1. Field of the Invention
This invention relates generally to the field of analog circuit design. More particularly, the invention relates to an apparatus and method for ensuring the proper operation of a delay locked loop, even in the presence of missing clock edges.
2. Description of the Related Art
For years, delay locked loops ("DLLs") have been used extensively in the field of analog circuit design. More recently, with the increasingly stringent timing requirements of high performance computing and communications systems today, DLLs are frequently being employed in digital circuit designs (e.g., computer motherboards, high performance multimedia boards, intelligent wireless devices . . . etc).
The design goal of a DLL is to generate a clock which is delayed by a specified number of clock periods with respect to the input clock. For this reason, DLLs are commonly used in applications which require clock-skew elimination, clock/data recovery and multi-phase clock generation.
FIG. 1 illustrates a block diagram of a traditional DLL circuit. The input clock 105, passes through a voltage controlled delay line ("VCDL") 110 which generates a delayed version (CLK.sub.out) 120 of the input clock 105. The delay in the VCDL 110 must be set precisely to some multiple of the input clock 105 period (e.g., 2.times., 3.times., etc., depending on the application). The delay through the VCDL 110 is controlled by a control voltage 115. The higher the control voltage 115, the shorter the delay between the input and output clocks.

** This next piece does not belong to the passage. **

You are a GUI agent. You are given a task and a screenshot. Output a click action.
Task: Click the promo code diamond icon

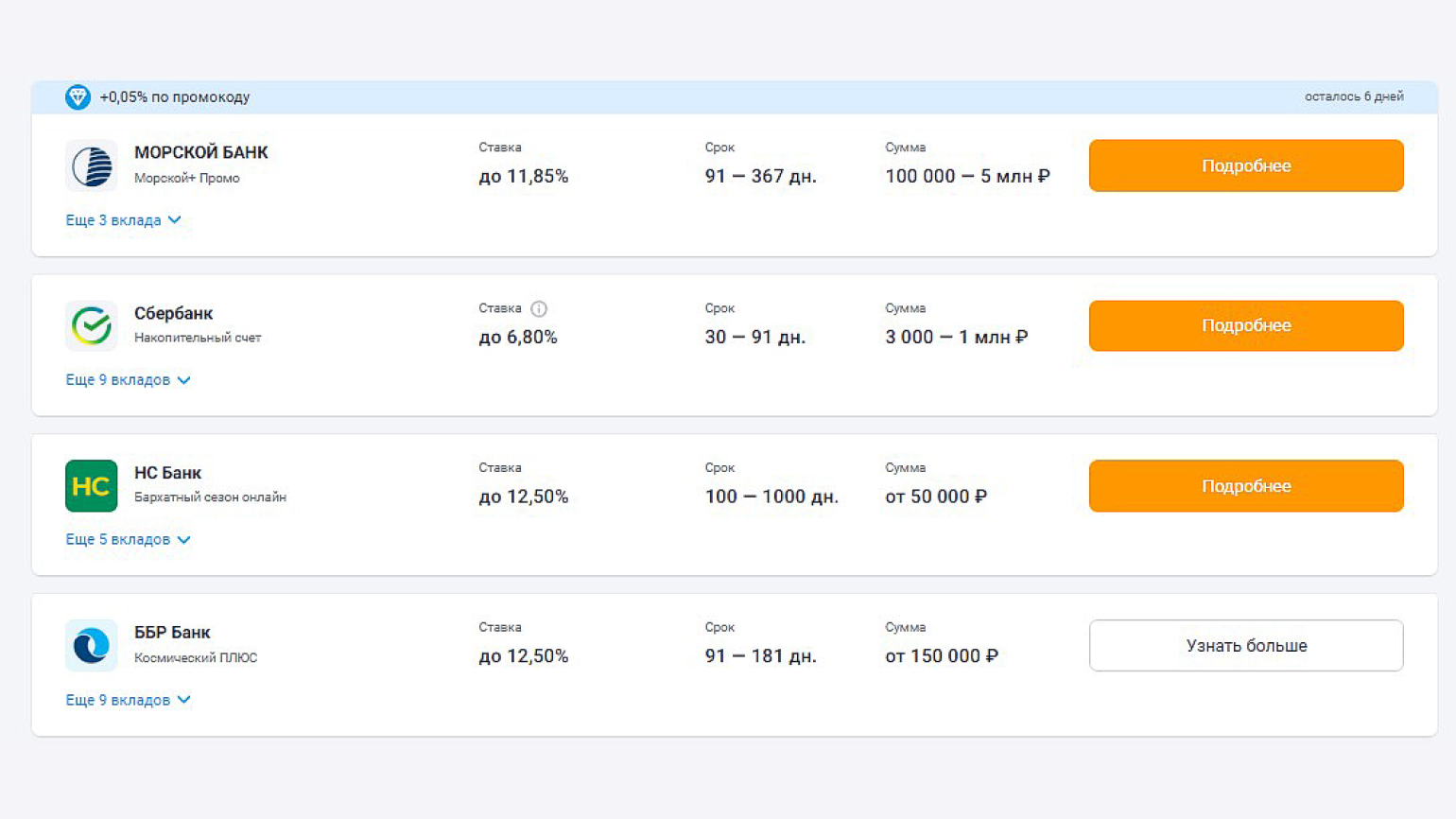tap(78, 96)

The control voltage 115 (and, therefore, the amount of delay in the VCDL 110) is modified by a feedback loop which consists of a phase detector 125, a charge pump 130 and a capacitor 135. The phase detector 125 detects the actual time delay (i.e., the phase difference) between the input clock 105 and the output clock 120 and, in response, causes the charge pump 130 to generate either a positive or a negative current pulse. A positive pulse charges the capacitor 135, increasing the control voltage 115, and a negative pulse discharges the capacitor 135, decreasing the control voltage 115. Accordingly, if the delay of the output clock 120 is too high, the charge pump 130 provides a positive current pulse (increasing the control voltage 115), and if the delay is too short, the charge pump 130 provides a negative current pulse (decreasing the control voltage). The feedback loop will settle when the delayed clock 120 is at the desired phase multiple of the input clock 105 (i.e. the delay is 1, 2, 3, etc. input clock periods).
While DLLs have the advantage of lower order transfer functions (hence having high stability with relatively low jitter), it is important that DLLs be started in a known state to ensure that the delayed clock is locked to exactly one reference clock period (or `n` clock periods, depending on the application). A missing clock edge can cause the phase detector 125 to force the DLL to lock to an incorrect delay which is a multiple of this period (or "zero" delay). In this case, the delayed clock edges may appear to be aligned with the reference clock edges when, in reality, they are improperly skewed by one or more clock periods.